Wollongong City Council's digital asset library contains tens of thousands of image files. A significant portion of those files are duplicates — the same photograph stored under different filenames, across different folders, uploaded at different times by different teams. The council has not published a specific count, but the problem is well understood inside the Crown Street offices, and it is now driving a formal remediation process.

The timing matters. Wollongong is mid-way through a broader digital infrastructure overhaul tied to the Illawarra Shoalhaven Regional Development Fund commitments, with several council departments migrating to unified content management platforms before the end of the 2026-27 financial year. Carrying duplicate assets into a new system multiplies licensing costs, slows search functions and creates compliance headaches around image rights — particularly for photographs sourced from third-party contributors during events at WIN Entertainment Centre or the redeveloped Wollongong Botanic Garden.

How the Duplicates Accumulated

The roots go back roughly fifteen years. Between 2010 and 2018, Wollongong Council ran at least three separate digitisation drives — one linked to the Wollongong City Library's local history collection on Kembla Street, one tied to the tourism unit promoting Flagstaff Hill and the northern beaches corridor, and a third managed by the communications team for media releases. Each team operated its own folder structure. There was no single controlled vocabulary, no mandatory file-naming convention, and no automated deduplication check at the point of upload.

The council's move to a shared SharePoint environment around 2019 merged these repositories without first auditing them. Staff who needed a photograph of, say, Port Kembla Harbour for a planning submission would often re-upload an image they found on a desktop drive rather than search the shared library — which was slow and poorly indexed. The result was geometric: each migration event roughly doubled the redundancy rate for heavily used subject areas like the steelworks precinct, Belmore Basin, and the northern suburbs.

Community organisations that regularly collaborate with council — including the Illawarra Performing Arts Centre and several neighbourhood renewal groups operating under the Stronger Communities program in suburbs such as Warrawong and Dapto — experienced the downstream effect as broken image links in co-branded publications and mismatched photo credits in grant acquittals.

The Current Remediation Effort

Council engaged a records management contractor earlier this year to begin a systematic deduplication pass across the primary asset library.
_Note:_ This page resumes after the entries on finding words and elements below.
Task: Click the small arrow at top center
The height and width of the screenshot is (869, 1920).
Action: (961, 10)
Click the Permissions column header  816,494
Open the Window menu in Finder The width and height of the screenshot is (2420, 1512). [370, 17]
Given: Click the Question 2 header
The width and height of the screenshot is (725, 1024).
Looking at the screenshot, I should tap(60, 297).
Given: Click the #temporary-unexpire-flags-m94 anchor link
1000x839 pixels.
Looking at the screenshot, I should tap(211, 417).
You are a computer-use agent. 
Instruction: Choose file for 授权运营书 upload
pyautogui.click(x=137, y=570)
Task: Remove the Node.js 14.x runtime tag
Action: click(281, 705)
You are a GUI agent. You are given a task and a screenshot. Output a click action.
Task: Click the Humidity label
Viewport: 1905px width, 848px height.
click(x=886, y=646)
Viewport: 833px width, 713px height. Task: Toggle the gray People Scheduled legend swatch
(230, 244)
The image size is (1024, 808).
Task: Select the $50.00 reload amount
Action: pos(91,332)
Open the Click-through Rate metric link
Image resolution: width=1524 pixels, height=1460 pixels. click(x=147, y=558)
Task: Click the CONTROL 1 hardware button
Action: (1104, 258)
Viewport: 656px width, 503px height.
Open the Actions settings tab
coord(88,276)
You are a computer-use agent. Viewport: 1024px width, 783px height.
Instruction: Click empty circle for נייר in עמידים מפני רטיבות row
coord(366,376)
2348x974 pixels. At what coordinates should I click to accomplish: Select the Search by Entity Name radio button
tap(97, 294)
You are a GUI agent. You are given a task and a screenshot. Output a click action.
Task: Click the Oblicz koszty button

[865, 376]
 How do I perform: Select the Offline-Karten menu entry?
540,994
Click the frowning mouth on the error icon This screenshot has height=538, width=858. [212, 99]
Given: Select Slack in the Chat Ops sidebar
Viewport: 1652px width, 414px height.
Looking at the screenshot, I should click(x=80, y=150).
The work involves both automated hash-matching software — which identifies byte-for-byte identical files regardless of filename — and a manual review layer for near-duplicate images where cropping or compression differences fool the algorithm.

The project scope, as outlined in council's February 2026 ordinary meeting business papers, covers approximately 340,000 image files. The contractor's work is expected to run through to October 2026. That timeline is tight given the platform migration deadline, and council's records team has flagged that older files tied to the Wollongong Heritage Study — a document dating to 1993 that underpins planning decisions across the inner city — require particular care before any deletion is authorised.

For residents and local organisations, the practical takeaway is straightforward. Any group that has received council-supplied imagery for newsletters, grant applications or event collateral in the past five years should audit their own file holdings before the October cutover. After the new digital asset management system goes live, legacy file paths will break. The council's records team, reachable through the Crown Street civic centre, has indicated it will publish a transition guide, though a release date had not been confirmed as of this week.

The broader lesson from Wollongong's experience is one being replicated in local government offices across New South Wales: rapid digitisation without governance frameworks creates storage debt that eventually has to be repaid, and the interest compounds with every additional migration cycle. Getting the library clean before the next platform move is not optional — it's the only way to avoid repeating the cycle again in another decade.